## Problem A
Format the listing as a numbered list, running from its first line through the line that contains "Action: [x=75, y=12]", and leave out blank lines.

## Selection
════════════════════

I was sure the first service advisory would only issued after 2 weeks after general delivery (i.e. mid-December) - we should have taken a poll  ... my suggestion for the next one:

*From Canon USA:*
Thank you for using Canon products.

*Phenomenon*
We have identified multiple problems with a deliberately crippled firmware and will enable hdr raw files, unlimited min. exposure time, exposure correction in full manual and full customization. We also enabled 1/8000s shutter speed, 1/200s x-sync and higher fps by simply changing the limits in the firmware.

*Affected Product*
EOS 6D Digital SLR Camera

*Support*

Please use the most recent firmware update to solve all issues.


----------



## dstppy (Dec 6, 2012)

What the heck is wrong with companies these days?

Whatever happened to deny any issue exists until it's totally fixed, then release a firmware update quietly?

Geeze where did these people go to business school?


----------



## neuroanatomist (Dec 6, 2012)

════════════════════

## Data to process
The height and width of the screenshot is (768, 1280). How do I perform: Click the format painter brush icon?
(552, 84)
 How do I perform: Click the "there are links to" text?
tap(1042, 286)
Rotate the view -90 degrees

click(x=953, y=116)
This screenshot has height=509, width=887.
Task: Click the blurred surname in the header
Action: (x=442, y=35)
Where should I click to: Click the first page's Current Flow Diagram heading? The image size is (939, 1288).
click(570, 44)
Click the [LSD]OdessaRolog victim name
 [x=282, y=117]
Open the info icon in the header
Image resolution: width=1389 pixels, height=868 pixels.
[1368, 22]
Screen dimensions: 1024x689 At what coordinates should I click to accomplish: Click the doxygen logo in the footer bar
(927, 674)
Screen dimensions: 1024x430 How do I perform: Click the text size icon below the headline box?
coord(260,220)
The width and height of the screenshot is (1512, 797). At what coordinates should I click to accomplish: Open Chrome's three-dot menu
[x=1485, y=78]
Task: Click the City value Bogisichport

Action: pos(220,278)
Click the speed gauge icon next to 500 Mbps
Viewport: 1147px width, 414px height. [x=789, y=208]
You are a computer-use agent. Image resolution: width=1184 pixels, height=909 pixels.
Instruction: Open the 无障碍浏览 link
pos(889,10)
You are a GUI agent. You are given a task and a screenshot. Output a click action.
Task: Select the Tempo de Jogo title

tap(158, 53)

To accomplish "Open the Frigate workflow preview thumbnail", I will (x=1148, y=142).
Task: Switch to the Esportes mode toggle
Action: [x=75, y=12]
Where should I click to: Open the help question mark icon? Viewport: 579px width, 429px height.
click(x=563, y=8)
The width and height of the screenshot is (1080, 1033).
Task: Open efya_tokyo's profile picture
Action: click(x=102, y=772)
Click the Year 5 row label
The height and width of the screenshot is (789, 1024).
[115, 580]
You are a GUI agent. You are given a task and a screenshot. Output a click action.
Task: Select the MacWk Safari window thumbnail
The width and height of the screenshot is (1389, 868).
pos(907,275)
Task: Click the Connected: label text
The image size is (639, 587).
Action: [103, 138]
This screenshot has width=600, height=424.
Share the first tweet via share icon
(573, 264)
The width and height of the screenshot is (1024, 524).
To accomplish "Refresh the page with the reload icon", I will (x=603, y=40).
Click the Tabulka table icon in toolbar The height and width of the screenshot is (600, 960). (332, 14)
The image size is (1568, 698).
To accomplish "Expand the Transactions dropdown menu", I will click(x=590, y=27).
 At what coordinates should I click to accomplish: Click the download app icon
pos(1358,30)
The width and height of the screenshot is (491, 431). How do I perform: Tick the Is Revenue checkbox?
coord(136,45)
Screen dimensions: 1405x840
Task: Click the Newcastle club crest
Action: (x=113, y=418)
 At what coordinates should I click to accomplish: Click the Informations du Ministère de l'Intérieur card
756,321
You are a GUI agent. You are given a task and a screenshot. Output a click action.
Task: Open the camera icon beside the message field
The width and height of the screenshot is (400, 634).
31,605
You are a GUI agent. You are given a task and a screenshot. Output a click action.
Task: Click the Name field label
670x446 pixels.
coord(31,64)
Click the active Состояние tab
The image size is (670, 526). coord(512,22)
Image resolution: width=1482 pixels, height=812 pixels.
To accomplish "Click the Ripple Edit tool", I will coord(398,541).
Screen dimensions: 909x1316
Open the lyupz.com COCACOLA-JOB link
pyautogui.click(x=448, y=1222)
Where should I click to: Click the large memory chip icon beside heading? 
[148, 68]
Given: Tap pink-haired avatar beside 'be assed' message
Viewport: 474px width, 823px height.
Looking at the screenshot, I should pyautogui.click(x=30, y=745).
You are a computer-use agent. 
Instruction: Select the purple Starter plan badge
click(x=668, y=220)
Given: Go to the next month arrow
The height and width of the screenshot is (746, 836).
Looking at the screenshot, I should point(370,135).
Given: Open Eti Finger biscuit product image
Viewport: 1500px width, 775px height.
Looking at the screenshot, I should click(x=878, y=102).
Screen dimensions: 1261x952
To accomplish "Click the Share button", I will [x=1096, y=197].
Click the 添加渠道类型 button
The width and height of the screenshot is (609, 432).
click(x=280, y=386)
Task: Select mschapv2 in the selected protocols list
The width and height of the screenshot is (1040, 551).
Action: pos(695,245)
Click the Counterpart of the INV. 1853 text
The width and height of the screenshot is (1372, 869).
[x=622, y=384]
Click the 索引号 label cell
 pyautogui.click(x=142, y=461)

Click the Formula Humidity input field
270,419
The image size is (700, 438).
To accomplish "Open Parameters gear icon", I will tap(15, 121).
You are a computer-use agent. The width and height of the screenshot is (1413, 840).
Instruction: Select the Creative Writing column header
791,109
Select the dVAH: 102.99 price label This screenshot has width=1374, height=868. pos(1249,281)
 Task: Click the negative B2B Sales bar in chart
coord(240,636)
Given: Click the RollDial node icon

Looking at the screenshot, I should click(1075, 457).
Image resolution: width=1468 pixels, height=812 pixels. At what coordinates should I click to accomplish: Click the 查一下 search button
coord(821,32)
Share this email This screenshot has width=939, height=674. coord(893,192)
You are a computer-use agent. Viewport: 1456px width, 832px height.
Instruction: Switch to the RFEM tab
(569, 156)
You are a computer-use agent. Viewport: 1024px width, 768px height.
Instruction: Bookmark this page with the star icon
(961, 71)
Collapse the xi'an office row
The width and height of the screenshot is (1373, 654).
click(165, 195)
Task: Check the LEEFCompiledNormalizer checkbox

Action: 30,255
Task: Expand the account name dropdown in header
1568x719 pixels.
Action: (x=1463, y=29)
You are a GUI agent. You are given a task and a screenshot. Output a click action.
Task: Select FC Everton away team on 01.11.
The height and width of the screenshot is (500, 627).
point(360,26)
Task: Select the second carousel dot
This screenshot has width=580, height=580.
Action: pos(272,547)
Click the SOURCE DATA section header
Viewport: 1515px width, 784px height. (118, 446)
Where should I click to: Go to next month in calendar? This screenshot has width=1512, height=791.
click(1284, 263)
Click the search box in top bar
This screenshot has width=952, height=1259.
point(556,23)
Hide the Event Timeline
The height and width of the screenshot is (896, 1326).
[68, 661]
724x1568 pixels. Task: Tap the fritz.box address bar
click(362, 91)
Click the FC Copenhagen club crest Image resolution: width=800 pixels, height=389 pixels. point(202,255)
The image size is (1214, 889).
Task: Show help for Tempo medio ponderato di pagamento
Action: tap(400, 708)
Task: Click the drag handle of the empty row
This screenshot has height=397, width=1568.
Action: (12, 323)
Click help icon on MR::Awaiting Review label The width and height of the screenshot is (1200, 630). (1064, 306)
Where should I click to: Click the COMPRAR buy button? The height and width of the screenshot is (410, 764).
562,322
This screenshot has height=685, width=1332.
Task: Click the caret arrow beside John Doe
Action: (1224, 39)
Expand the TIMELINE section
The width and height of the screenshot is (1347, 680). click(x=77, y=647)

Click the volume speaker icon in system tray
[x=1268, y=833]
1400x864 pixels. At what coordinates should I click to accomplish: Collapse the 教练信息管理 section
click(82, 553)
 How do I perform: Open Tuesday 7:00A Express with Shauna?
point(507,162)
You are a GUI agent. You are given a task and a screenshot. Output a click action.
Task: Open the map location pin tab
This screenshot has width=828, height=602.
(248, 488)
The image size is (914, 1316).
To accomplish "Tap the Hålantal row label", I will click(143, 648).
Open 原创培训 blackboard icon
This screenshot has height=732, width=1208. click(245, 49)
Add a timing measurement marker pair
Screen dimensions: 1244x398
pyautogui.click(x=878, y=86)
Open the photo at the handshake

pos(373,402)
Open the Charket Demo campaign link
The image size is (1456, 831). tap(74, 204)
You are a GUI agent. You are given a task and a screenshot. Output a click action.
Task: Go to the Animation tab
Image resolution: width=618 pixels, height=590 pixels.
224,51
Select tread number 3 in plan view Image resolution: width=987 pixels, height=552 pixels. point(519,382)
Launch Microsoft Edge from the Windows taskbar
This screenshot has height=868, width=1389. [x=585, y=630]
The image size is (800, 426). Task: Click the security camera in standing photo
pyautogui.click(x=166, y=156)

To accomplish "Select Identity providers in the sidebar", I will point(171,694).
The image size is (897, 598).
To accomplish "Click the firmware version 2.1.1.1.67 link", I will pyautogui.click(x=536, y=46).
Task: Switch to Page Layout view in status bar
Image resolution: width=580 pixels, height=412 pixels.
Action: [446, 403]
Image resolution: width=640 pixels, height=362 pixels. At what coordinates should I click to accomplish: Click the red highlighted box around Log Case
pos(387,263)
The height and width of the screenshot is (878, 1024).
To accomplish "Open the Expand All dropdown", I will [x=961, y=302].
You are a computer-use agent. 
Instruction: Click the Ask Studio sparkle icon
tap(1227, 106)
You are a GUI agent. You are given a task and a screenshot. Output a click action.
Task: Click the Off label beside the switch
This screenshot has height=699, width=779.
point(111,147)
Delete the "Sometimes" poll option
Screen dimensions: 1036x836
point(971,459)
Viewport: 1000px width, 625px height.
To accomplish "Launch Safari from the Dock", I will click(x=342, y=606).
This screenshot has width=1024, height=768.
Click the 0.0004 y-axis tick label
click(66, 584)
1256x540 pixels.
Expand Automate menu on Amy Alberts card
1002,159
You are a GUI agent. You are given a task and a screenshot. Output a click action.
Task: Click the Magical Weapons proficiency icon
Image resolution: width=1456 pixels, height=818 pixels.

════════════════════

## Problem B
Rewrite the EOS 6D thread from "Whatever happened to" to "neuroanatomist (Dec 6, 2012)", replacing "business school" with "law school".

## Exercise result A
1. The height and width of the screenshot is (768, 1280). How do I perform: Click the format painter brush icon?
2. (552, 84)
3.  How do I perform: Click the "there are links to" text?
4. tap(1042, 286)
5. Rotate the view -90 degrees
6. click(x=953, y=116)
7. This screenshot has height=509, width=887.
8. Task: Click the blurred surname in the header
9. Action: (x=442, y=35)
10. Where should I click to: Click the first page's Current Flow Diagram heading? The image size is (939, 1288).
11. click(570, 44)
12. Click the [LSD]OdessaRolog victim name
13.  [x=282, y=117]
14. Open the info icon in the header
15. Image resolution: width=1389 pixels, height=868 pixels.
16. [1368, 22]
17. Screen dimensions: 1024x689 At what coordinates should I click to accomplish: Click the doxygen logo in the footer bar
18. (927, 674)
19. Screen dimensions: 1024x430 How do I perform: Click the text size icon below the headline box?
20. coord(260,220)
21. The width and height of the screenshot is (1512, 797). At what coordinates should I click to accomplish: Open Chrome's three-dot menu
22. [x=1485, y=78]
23. Task: Click the City value Bogisichport
24. Action: pos(220,278)
25. Click the speed gauge icon next to 500 Mbps
26. Viewport: 1147px width, 414px height. [x=789, y=208]
27. You are a computer-use agent. Image resolution: width=1184 pixels, height=909 pixels.
28. Instruction: Open the 无障碍浏览 link
29. pos(889,10)
30. You are a GUI agent. You are given a task and a screenshot. Output a click action.
31. Task: Select the Tempo de Jogo title
32. tap(158, 53)
33. To accomplish "Open the Frigate workflow preview thumbnail", I will (x=1148, y=142).
34. Task: Switch to the Esportes mode toggle
35. Action: [x=75, y=12]

## Exercise result B
Whatever happened to deny any issue exists until it's totally fixed, then release a firmware update quietly?

Geeze where did these people go to law school?


----------



## neuroanatomist (Dec 6, 2012)